While there are a number of brain-wracking unsolved encrypted messages out there, Kryptos stands among the top. It contains secret messages even the CIA can’t solve - and it sits right outside of their HQ. So what is the Kryptos sculpture exactly? Washington D.C., artist Jim Sanborn created it back in the late '80s as part of a competition the CIA held. Since the sculpture’s unveiling, various cryptographers - professional and amateur alike - have independently solved the first three passages. But everyone is stumped by the last passage, which Sanborn says holds the key to solving the sculpture’s true hidden meaning.
Jim Sanborn’s Kryptos sculpture continues to baffle even the smartest minds in the world. Do you think you could solve it?
Kryptos Was The Winning Entry In A CIA-Funded Competition
In the late '80s, the CIA was building the New Headquarters Building (NHB) and wanted to add an art installation to enhance it. They held a competition to see who could provide the best design according to their criteria, and in 1988 chose Sanborn’s Kryptos. The CIA commissioned him to erect the sculpture and awarded him $250,000 to craft it. It was revealed in 1990, a year before the NHB officially opened its doors.
Kryptos is actually a two-part sculpture, with the first part being the most enigmatic. It contains four large copper plates with the cryptographic messages etched out of them. The sculpture is also comprised of various natural elements: water, wood, granite, and quartz. The other part to the sculpture maintains similar natural element aesthetics, and the copper plates that accompany them contain messages encoded in morse code.
Kryptos Contains Over A Thousand Characters, But Only 97 Remain Unencrypted
The encrypted portion of Kryptos contains 869 characters, most of which have been solved. These characters have spelled out several words, which when strung together with all four panels should reveal some sort of hidden message. Unfortunately, the final 97 have been so difficult to crack that no one has come close to a solution in over a decade. Because of its difficulty, Sanborn himself released two clues he hoped would help cryptanalysts crack it, but nothing came from them.
Hundreds of people have since devoted countless hours to determining what these final 97 characters are hiding and have theorized on how to solve it. One such theory is that they’re part of an underlying cipher table. Sleuths determined the second portion of the sculpture was laid out in a Vigenère cipher table, a method of encrypting alphabetic text by using several ciphers based on keywords. Theorists say it was then taken and laid on another Vigenère table altogether. Even with that theory, no "solutions" thus far have come close to the actual decrypted passage.

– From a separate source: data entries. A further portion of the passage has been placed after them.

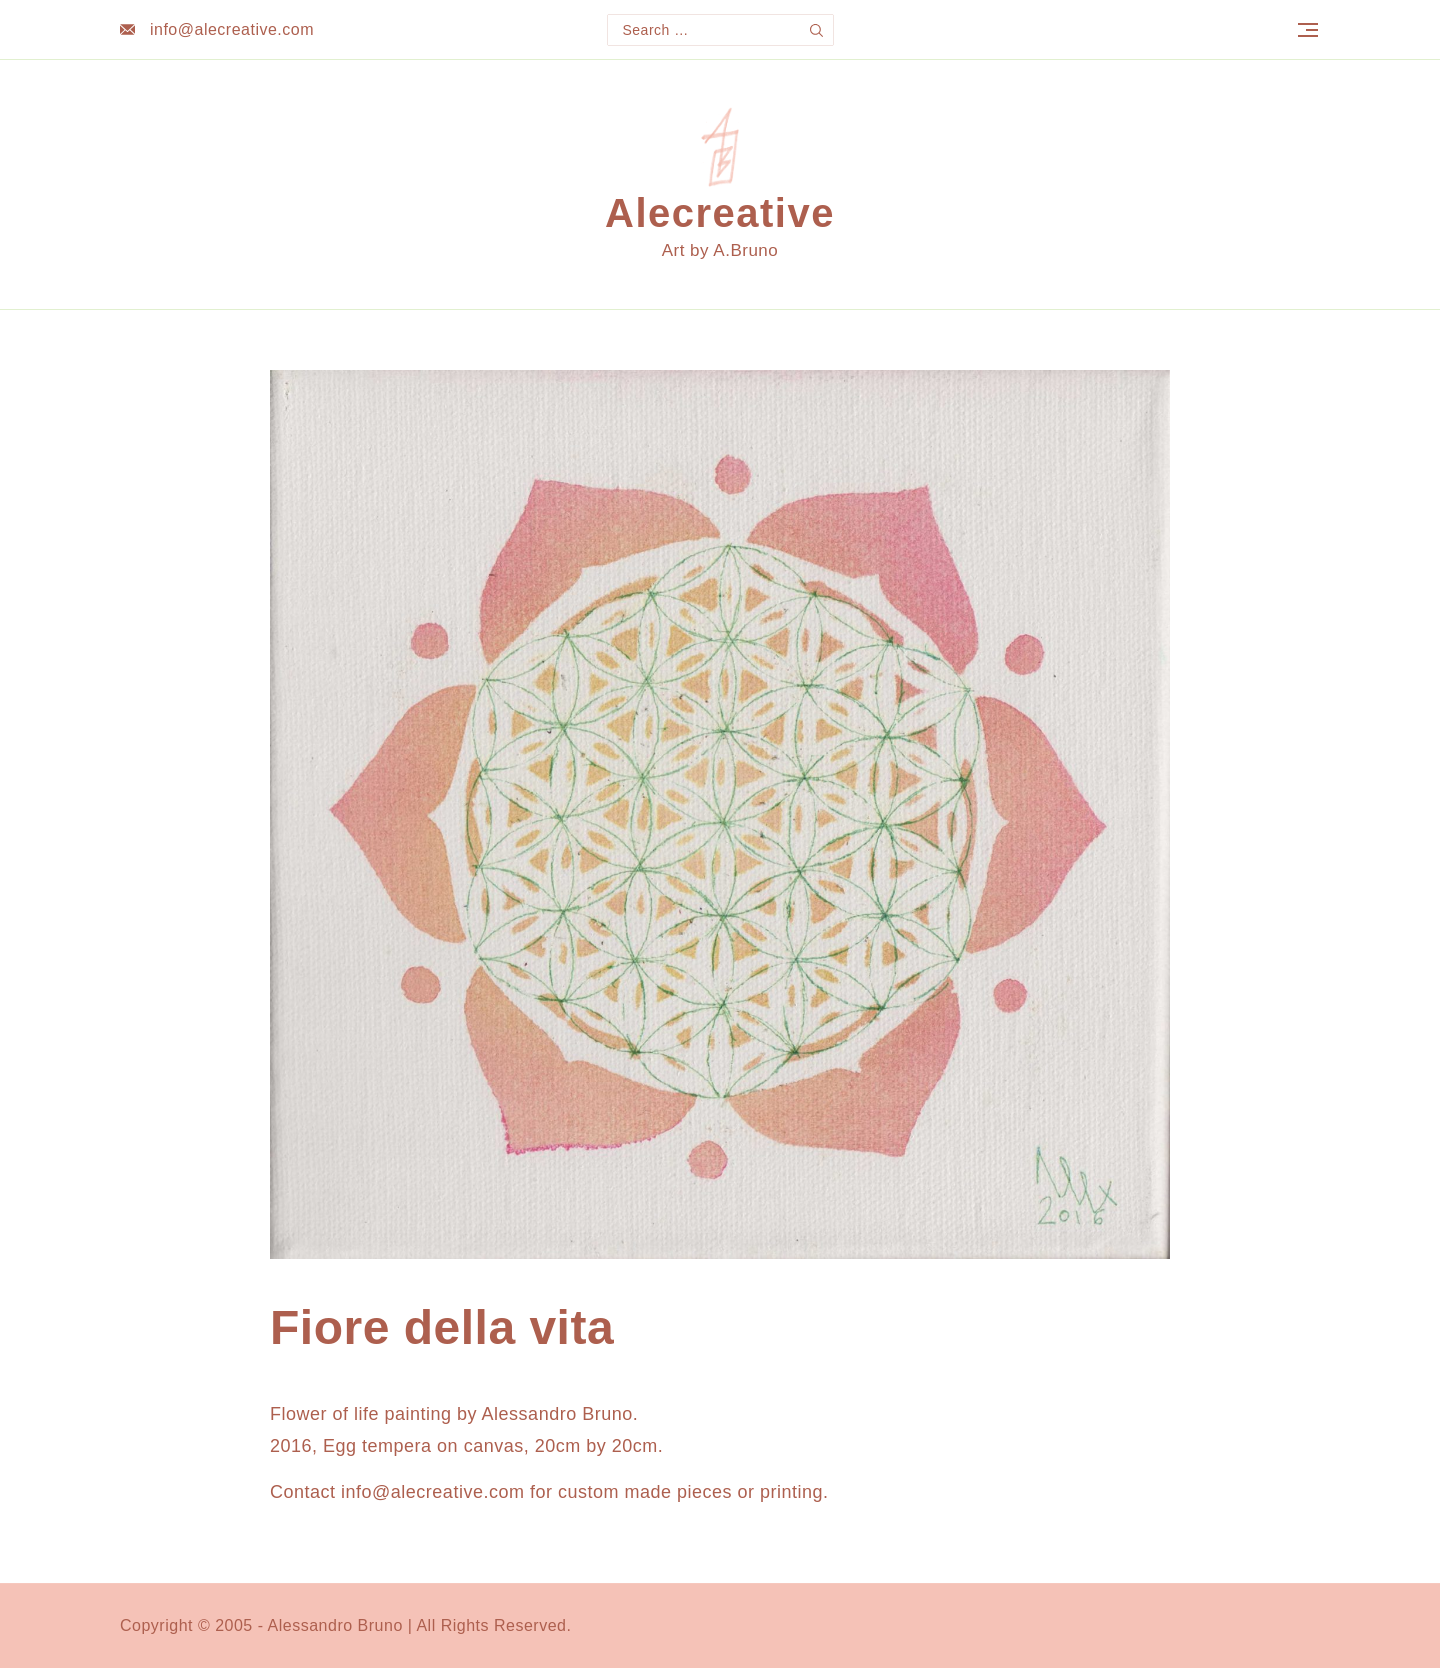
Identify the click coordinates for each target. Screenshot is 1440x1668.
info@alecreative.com (232, 29)
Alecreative (720, 213)
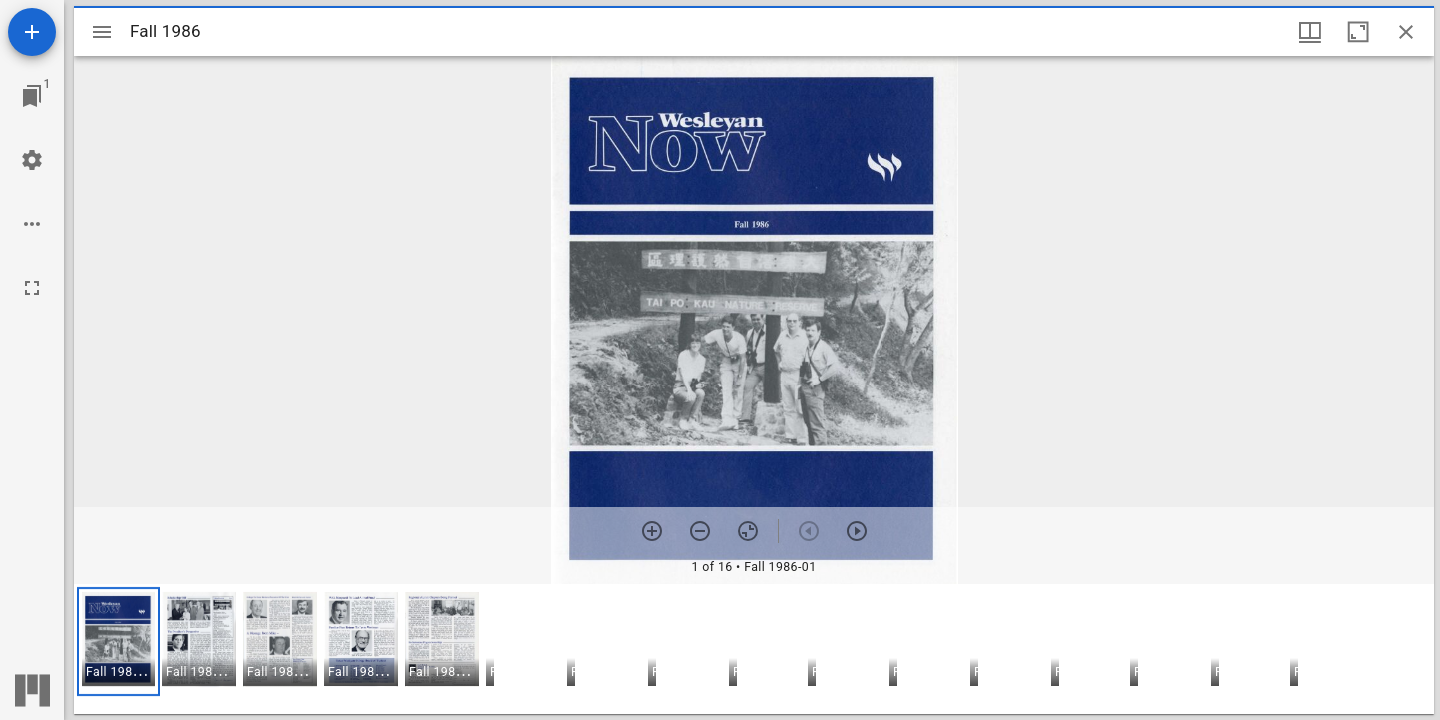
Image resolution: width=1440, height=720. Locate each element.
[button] (118, 641)
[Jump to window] (32, 96)
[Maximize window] (1358, 32)
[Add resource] (32, 32)
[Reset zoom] (748, 531)
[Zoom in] (652, 531)
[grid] (754, 649)
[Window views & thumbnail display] (1310, 32)
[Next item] (857, 531)
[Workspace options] (32, 224)
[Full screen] (32, 288)
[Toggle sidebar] (102, 32)
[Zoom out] (700, 531)
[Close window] (1406, 32)
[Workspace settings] (32, 160)
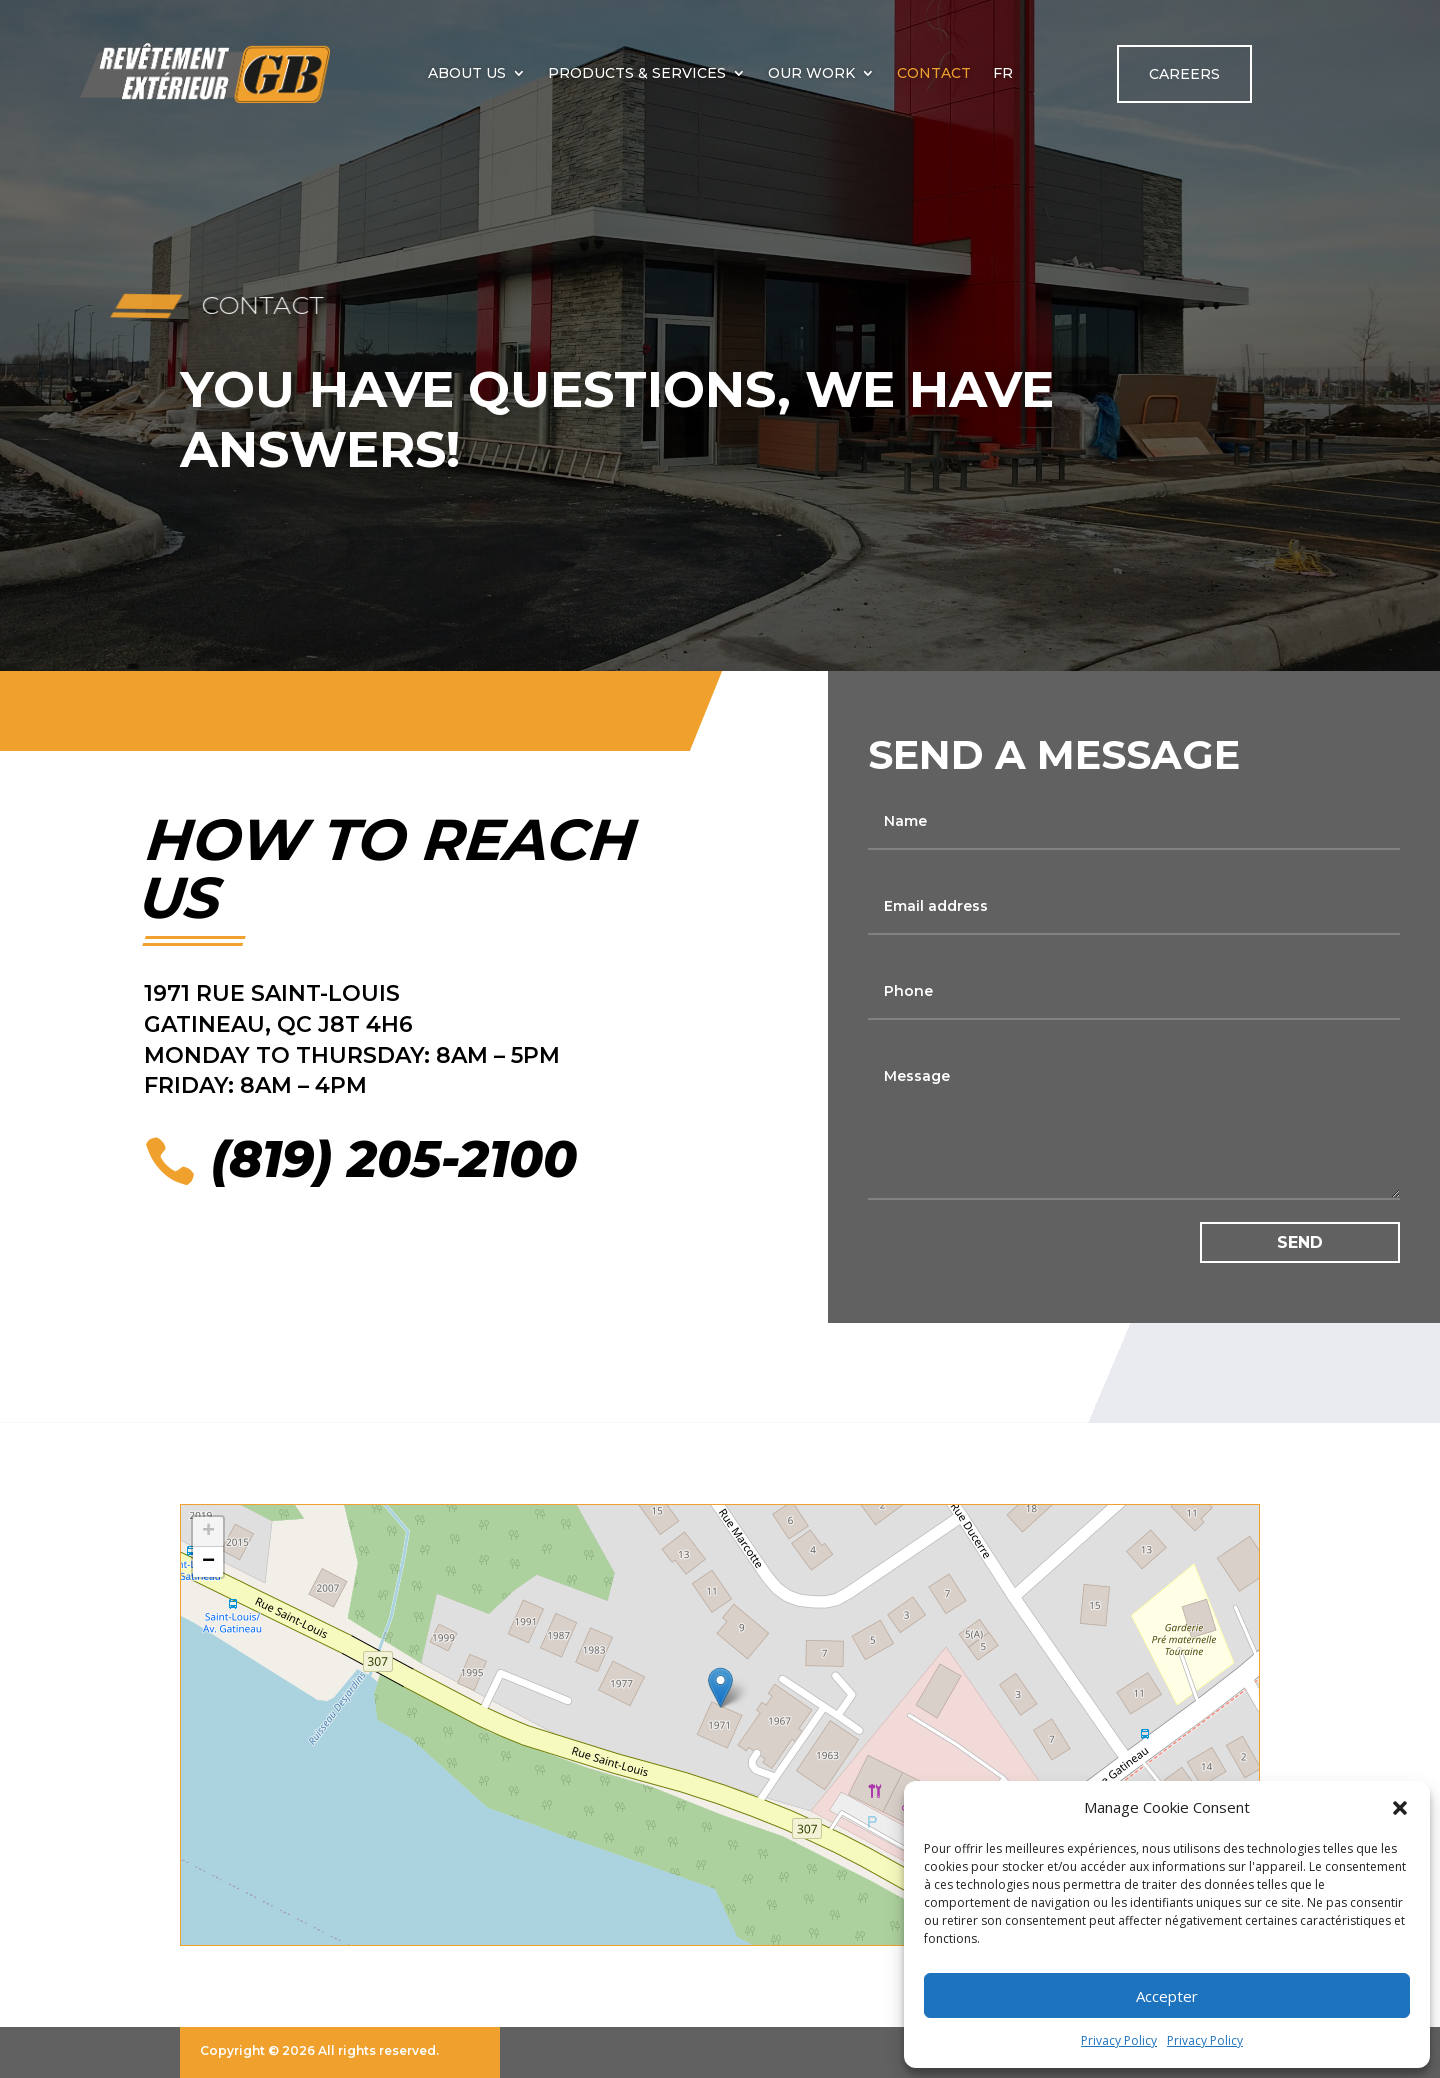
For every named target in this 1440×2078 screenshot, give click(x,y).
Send (1300, 1242)
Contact (934, 73)
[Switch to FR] (1003, 73)
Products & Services (637, 73)
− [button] (208, 1562)
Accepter (1167, 1996)
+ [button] (208, 1532)
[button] (1400, 1808)
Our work (811, 73)
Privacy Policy (1119, 2040)
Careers (1184, 74)
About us (467, 73)
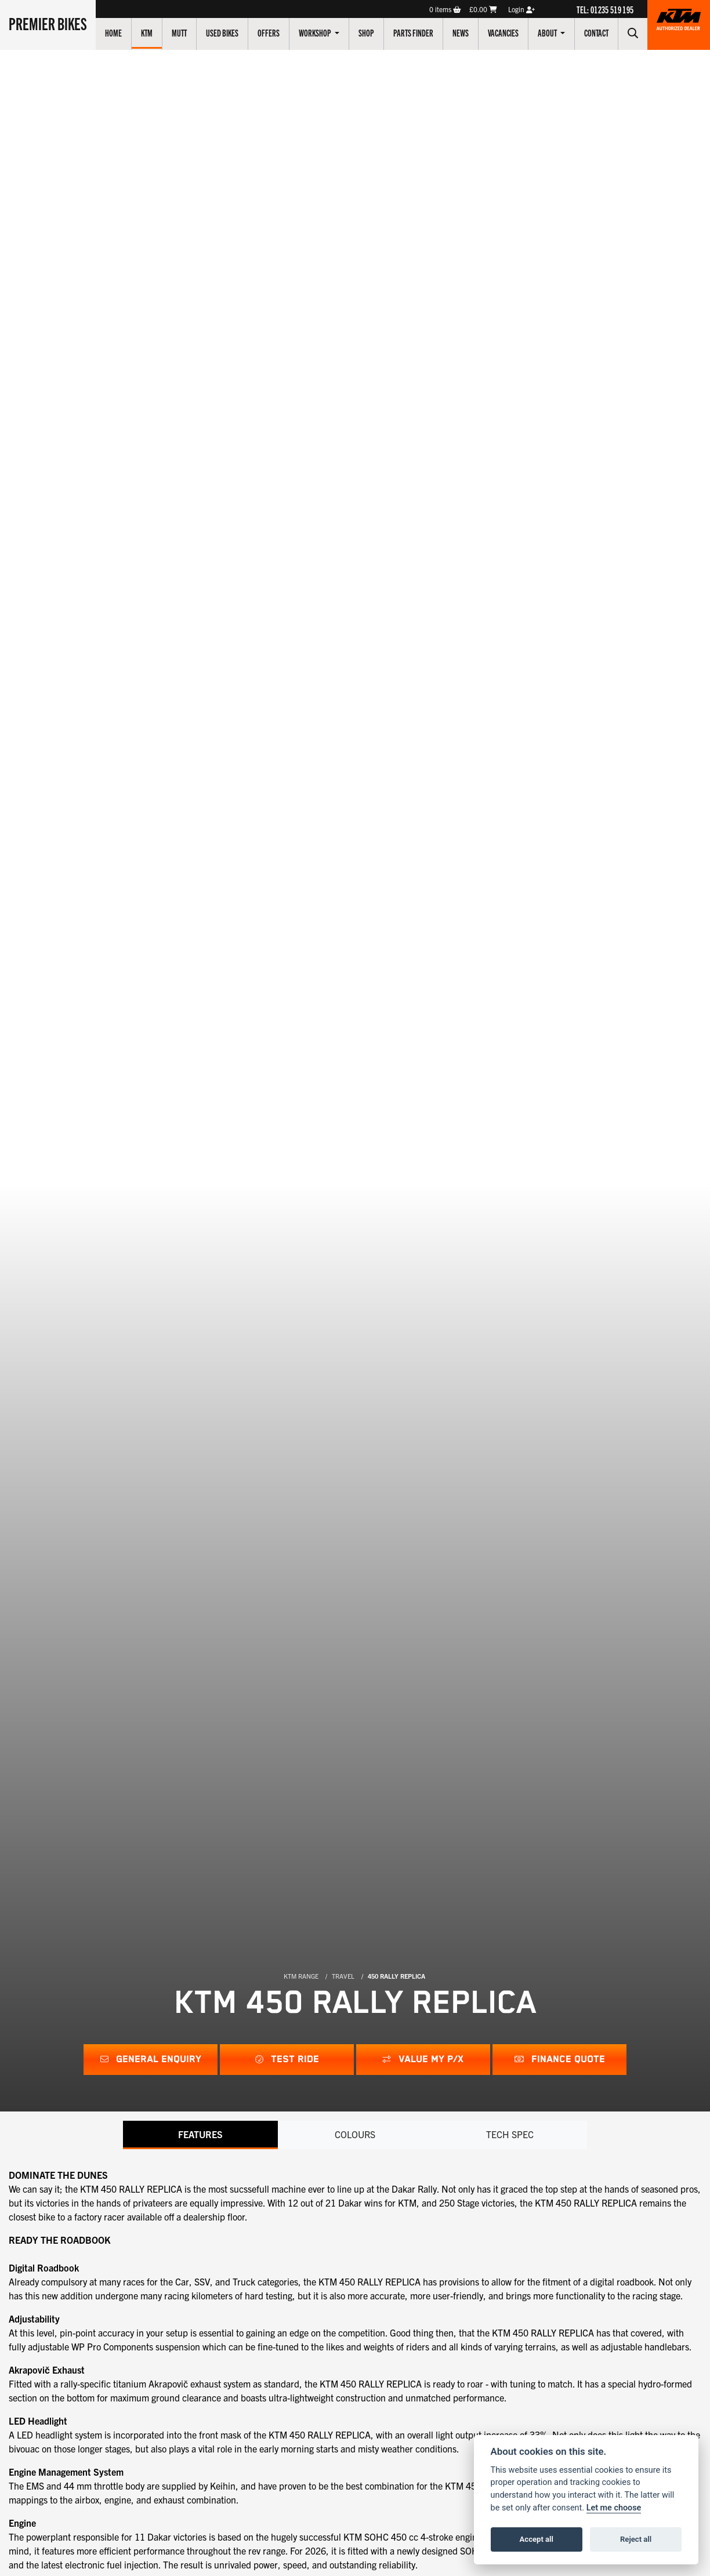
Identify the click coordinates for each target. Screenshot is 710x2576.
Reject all (635, 2539)
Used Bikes (222, 32)
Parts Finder (413, 32)
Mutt (179, 32)
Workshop (315, 32)
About (548, 32)
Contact (596, 32)
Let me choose (614, 2508)
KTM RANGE (301, 1976)
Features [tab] (200, 2134)
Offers (269, 32)
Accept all (536, 2539)
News (460, 32)
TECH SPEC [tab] (510, 2134)
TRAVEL (343, 1976)
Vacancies (503, 32)
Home (113, 32)
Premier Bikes (48, 23)
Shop (366, 32)
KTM (147, 32)
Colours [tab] (355, 2134)
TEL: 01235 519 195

Solving All Four Passages Reveals A Final Mystery
Interestingly, Sanberg noted the first three passages contain clues that will help break the fourth. And once all four messages are decrypted, they’ll provide the clues for yet another mystery. Specifically the fourth message contains a riddle that requires being on CIA grounds to solve. That makes it tough for anyone who isn’t an intelligence official.
In a 2005 interview with WIRED, Sanborn said,
In part of the code that’s been deciphered, I refer to an act that took place when I was at the agency and a location that’s on the ground of the agency. So in order to find that place, you have to decipher the piece and then go to the agency and find that place.
The First Three Passages Were First Solved By The NSA In 1992
CIA analyst David Stein is believed to have solved the first three passages in Kryptos, eight years after it was first erected. It took 400 hours (and a pencil and some paper) for him to fully solve the messages, so it clearly was no easy feat. However, his solution was kept secret by the CIA for years. Then in 1998, a computer scientist by the name of Jim Gillogly publicly stated he had solved the first three messages through his computer.
Little did either of them know the NSA solved the cryptograms years prior. Interestingly, the NSA only truly endeavored to solve the cryptographic messages when they were challenged by CIA deputy director William O. Studeman. The Z Group - the NSA’s cryptanalysis division - happily took on the challenge and provided their solutions within a year.